This is a healthy and delicious oat flour pancake recipe that is perfect for a hearty breakfast or brunch. The pancakes are made with oat flour and buttermilk, giving them a unique flavor and texture. The addition of fresh blueberries adds a burst of sweet flavor in every bite. The recipe also includes a homemade buttermilk syrup, which is the perfect complement to these nutritious pancakes.
Most ingredients in this recipe are commonly found in households. But, oat flour and buttermilk may not be readily available in some. Oat flour is a healthy and gluten-free alternative to all-purpose flour. It adds a slightly nutty flavor to the pancakes. Buttermilk, on the other hand, is a fermented dairy product that gives the pancakes their distinctive tangy taste. When buying buttermilk, ensure it's low fat and fresh.

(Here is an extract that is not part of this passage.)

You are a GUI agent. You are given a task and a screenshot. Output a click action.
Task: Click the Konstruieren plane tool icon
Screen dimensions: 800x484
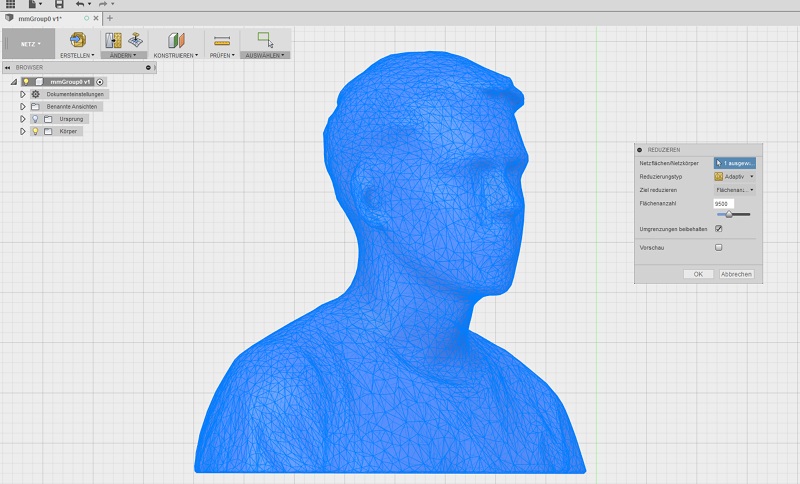point(176,40)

Ingredients for Oat Flour Pancakes with Buttermilk Syrup
Oat Flour: This is made by grinding oats into a fine powder. It's gluten-free and a healthier alternative to white flour, adding a slightly sweet, nutty flavor to the pancakes.
All-purpose flour: Used in combination with oat flour to give the pancakes their structure and lightness.
Buttermilk: Provides the pancakes with a light, fluffy texture and a slight tang, enhancing the overall flavor.
Eggs: They are the binding agents that hold the ingredients together.
Blueberries: Adds a burst of sweetness and color, making the pancakes more appetizing and nutritionally balanced.
Butter: Adds a rich, creamy flavor to the pancakes and the syrup.
Sugar: Sweetens the pancakes and the syrup.
Baking powder and baking soda: These are leavening agents that help the pancakes rise and become fluffy.
Vanilla extract: Enhances the flavor of the syrup, giving it a sweet, aromatic edge.
One reader, Gayleen Enos says:
These oat flour pancakes with buttermilk syrup are a game-changer! The pancakes are fluffy and flavorful, and the buttermilk syrup is the perfect sweet touch. It's a delightful and wholesome breakfast treat that my whole family loves. The recipe is easy to follow, and the end result is absolutely delicious!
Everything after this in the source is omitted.